My interest was specifically piqued by the two essays entitled "Yes" and "Yes, if by...." by Professor Stenger and Professor Pinker, respectively. These were the only two definitive "yes" answer essays in the group, and I found them quite interesting.

What interests me about the two essays is that they make me ask the two questions that should always precede the original question, "Does science make belief in God obsolete?" First, what do you mean by science? Secondly, what do you mean by God? Now, like Professor Pinker, let us assume science is the holistic pursuit of knowledge through logic and reasoning, including social sciences like philosophy and history, not just the natural sciences. The harder question is the one about God.

> Tasks to carry out:
1/ Edit the excerpt on science and belief in God from "My interest was" to "them quite interesting.", changing "piqued" to "sparked".
2/ Duplicate the rows from the line with "MIXED CASES (188, 1763)" to the line with "Terms of Service (34, 2258)", both included, keeping every character unchanged.

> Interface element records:
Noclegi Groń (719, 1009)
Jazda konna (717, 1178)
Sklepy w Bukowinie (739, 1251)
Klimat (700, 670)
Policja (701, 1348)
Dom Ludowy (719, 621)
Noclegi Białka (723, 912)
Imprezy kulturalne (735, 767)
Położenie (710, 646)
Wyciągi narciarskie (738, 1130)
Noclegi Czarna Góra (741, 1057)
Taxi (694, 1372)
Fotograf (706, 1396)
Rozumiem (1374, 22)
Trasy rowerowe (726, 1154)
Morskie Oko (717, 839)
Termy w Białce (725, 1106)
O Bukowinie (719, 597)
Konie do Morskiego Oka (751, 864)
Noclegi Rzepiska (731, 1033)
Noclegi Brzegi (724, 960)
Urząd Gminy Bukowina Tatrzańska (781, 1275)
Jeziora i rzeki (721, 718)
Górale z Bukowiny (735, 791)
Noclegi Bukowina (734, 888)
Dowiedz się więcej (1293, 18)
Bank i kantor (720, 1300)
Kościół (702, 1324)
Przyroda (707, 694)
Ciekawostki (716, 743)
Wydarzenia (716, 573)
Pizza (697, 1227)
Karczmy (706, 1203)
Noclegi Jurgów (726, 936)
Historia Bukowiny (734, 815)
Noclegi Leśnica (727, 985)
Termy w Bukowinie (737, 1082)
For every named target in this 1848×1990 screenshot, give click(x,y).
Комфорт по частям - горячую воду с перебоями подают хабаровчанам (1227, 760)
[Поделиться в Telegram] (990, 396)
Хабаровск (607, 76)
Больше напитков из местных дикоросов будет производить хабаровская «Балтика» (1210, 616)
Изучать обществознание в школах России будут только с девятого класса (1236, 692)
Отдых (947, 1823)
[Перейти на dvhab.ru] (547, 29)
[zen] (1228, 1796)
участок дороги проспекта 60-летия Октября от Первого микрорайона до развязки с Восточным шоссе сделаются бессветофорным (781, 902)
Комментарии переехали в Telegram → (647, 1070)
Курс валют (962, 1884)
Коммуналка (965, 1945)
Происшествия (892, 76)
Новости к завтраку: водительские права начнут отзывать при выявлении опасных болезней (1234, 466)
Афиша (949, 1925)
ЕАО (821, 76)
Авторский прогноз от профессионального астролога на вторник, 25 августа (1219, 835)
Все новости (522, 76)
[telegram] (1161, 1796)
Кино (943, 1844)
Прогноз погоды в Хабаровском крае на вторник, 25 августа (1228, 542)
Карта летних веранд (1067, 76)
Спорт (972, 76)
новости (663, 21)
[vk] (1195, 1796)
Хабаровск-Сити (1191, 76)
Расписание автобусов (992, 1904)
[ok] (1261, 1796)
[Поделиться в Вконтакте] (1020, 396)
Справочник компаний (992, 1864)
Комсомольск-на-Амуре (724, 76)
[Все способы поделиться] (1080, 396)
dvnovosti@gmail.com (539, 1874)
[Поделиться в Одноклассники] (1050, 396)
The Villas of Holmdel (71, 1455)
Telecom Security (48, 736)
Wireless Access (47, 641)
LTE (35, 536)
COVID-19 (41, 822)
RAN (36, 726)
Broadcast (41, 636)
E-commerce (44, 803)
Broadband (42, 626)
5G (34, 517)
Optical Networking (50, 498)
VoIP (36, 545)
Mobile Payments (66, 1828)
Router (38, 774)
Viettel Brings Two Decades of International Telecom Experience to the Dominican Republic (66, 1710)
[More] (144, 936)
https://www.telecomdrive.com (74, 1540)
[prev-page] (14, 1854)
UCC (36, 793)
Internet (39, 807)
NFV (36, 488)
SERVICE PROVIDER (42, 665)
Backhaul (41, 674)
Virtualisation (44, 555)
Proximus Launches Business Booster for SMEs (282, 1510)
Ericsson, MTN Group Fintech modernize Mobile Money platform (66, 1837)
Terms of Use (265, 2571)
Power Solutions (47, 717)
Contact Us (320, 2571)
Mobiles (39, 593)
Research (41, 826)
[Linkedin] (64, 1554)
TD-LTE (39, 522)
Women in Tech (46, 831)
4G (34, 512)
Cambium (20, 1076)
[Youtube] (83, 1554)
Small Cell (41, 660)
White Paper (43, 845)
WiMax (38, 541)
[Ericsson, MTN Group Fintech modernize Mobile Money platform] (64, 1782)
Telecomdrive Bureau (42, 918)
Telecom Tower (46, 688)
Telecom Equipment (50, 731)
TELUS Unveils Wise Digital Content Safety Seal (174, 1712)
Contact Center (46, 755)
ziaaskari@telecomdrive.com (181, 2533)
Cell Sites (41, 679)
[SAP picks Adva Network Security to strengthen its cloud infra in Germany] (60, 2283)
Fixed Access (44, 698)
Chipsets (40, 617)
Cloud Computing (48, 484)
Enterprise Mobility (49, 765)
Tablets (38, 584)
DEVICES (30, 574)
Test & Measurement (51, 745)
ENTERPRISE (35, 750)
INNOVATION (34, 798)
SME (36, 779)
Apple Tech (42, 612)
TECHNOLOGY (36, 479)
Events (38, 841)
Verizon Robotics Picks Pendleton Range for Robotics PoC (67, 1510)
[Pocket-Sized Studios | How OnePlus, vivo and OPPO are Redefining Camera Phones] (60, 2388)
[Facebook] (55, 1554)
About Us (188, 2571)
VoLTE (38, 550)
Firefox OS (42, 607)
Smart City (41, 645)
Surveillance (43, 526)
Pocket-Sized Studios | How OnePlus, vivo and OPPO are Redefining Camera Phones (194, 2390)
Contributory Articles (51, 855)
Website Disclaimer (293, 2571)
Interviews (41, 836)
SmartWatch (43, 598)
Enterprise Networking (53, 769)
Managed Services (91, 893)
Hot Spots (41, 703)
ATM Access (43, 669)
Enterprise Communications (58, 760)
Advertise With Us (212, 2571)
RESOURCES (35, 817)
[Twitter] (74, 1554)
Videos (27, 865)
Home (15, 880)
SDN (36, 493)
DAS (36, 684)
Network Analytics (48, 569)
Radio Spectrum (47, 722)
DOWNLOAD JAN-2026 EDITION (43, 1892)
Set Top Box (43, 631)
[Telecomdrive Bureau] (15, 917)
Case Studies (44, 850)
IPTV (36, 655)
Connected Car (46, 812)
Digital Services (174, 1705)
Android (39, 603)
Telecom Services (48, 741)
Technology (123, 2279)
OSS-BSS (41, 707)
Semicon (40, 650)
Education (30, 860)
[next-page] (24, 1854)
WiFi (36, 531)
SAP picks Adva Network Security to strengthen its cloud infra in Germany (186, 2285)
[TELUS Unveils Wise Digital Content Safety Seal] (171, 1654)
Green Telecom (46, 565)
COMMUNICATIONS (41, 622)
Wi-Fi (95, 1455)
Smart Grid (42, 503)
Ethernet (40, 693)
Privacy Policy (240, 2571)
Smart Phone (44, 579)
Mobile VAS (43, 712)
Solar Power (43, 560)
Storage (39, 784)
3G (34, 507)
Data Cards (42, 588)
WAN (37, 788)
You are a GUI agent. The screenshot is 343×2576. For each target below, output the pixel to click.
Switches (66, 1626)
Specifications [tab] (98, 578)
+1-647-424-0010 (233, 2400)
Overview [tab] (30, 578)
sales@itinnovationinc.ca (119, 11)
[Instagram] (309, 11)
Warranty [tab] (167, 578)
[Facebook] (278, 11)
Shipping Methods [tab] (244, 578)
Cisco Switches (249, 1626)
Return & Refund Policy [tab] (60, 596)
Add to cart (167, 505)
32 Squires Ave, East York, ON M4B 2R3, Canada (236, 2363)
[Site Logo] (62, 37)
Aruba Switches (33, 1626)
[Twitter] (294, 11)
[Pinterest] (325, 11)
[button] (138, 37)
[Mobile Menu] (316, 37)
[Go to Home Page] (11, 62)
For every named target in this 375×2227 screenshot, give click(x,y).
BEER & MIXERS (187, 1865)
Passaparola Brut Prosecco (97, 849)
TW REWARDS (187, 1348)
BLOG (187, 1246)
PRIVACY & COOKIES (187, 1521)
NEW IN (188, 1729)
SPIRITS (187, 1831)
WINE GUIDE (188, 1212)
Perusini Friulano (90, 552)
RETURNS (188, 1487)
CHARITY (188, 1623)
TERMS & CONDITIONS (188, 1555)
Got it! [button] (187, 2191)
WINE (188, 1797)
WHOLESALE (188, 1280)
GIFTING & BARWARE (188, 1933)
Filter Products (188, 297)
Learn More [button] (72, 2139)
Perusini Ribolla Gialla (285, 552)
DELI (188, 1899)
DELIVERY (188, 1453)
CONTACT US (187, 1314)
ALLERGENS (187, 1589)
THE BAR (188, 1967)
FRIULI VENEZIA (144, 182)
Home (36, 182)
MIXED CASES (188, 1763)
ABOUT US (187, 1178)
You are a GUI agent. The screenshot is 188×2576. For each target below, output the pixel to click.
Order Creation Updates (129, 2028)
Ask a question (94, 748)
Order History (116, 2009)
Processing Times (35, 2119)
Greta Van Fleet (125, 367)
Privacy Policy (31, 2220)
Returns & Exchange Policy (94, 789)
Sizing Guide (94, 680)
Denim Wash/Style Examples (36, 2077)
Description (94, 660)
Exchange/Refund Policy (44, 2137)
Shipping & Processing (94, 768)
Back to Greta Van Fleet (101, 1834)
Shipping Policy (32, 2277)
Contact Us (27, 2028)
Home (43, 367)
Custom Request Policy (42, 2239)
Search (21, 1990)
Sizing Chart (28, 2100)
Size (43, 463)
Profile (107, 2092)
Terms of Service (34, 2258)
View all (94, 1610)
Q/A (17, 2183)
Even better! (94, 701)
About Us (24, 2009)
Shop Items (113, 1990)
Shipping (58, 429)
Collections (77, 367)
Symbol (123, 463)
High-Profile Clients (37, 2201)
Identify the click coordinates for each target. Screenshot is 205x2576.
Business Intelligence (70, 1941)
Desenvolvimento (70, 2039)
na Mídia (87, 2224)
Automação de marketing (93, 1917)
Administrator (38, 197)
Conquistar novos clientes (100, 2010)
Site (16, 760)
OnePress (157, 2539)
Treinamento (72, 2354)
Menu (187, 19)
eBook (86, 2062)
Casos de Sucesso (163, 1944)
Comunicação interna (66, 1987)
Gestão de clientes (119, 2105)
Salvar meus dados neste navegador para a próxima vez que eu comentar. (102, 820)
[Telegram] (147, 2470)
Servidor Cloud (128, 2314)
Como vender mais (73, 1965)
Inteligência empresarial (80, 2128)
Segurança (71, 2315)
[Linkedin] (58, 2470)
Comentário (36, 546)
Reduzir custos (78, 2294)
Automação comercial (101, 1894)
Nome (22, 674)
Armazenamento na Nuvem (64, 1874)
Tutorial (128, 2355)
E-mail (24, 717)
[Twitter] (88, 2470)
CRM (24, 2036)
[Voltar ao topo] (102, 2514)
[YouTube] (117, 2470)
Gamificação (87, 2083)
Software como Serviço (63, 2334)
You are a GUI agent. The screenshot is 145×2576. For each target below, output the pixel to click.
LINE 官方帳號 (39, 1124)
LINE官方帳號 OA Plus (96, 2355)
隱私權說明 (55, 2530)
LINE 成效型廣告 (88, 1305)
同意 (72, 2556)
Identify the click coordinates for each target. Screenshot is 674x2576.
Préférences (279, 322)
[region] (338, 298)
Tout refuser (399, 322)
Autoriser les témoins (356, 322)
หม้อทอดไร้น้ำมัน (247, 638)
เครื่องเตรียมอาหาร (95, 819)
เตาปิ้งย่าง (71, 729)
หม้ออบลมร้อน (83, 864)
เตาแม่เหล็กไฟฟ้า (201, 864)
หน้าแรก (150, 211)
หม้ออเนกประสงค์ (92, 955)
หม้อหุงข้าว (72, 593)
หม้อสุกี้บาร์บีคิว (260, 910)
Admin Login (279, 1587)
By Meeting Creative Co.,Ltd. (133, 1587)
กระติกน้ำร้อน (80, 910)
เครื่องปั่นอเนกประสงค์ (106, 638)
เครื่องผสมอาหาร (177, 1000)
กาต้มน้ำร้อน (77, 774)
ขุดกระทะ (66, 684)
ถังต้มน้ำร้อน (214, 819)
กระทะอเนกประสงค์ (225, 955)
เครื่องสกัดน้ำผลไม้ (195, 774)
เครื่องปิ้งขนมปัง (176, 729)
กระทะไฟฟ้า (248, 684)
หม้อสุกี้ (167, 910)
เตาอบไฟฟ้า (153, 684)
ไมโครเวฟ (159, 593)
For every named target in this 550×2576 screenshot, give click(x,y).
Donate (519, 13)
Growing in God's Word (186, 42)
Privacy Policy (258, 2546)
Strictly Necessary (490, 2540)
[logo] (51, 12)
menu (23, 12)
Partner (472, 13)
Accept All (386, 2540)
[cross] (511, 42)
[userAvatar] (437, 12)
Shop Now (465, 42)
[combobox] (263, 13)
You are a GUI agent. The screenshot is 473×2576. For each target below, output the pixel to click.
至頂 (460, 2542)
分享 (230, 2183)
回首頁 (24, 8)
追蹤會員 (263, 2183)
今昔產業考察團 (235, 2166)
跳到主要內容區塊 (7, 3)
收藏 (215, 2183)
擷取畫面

> Written answers:
1/
My interest was specifically sparked by the two essays entitled "Yes" and "Yes, if by...." by Professor Stenger and Professor Pinker, respectively. These were the only two definitive "yes" answer essays in the group, and I found them quite interesting.

2/
MIXED CASES (188, 1763)
ABOUT US (187, 1178)
You are a GUI agent. The screenshot is 188×2576. For each target below, output the pixel to click.
Order Creation Updates (129, 2028)
Ask a question (94, 748)
Order History (116, 2009)
Processing Times (35, 2119)
Greta Van Fleet (125, 367)
Privacy Policy (31, 2220)
Returns & Exchange Policy (94, 789)
Sizing Guide (94, 680)
Denim Wash/Style Examples (36, 2077)
Description (94, 660)
Exchange/Refund Policy (44, 2137)
Shipping & Processing (94, 768)
Back to Greta Van Fleet (101, 1834)
Shipping Policy (32, 2277)
Contact Us (27, 2028)
Home (43, 367)
Custom Request Policy (42, 2239)
Search (21, 1990)
Sizing Chart (28, 2100)
Size (43, 463)
Profile (107, 2092)
Terms of Service (34, 2258)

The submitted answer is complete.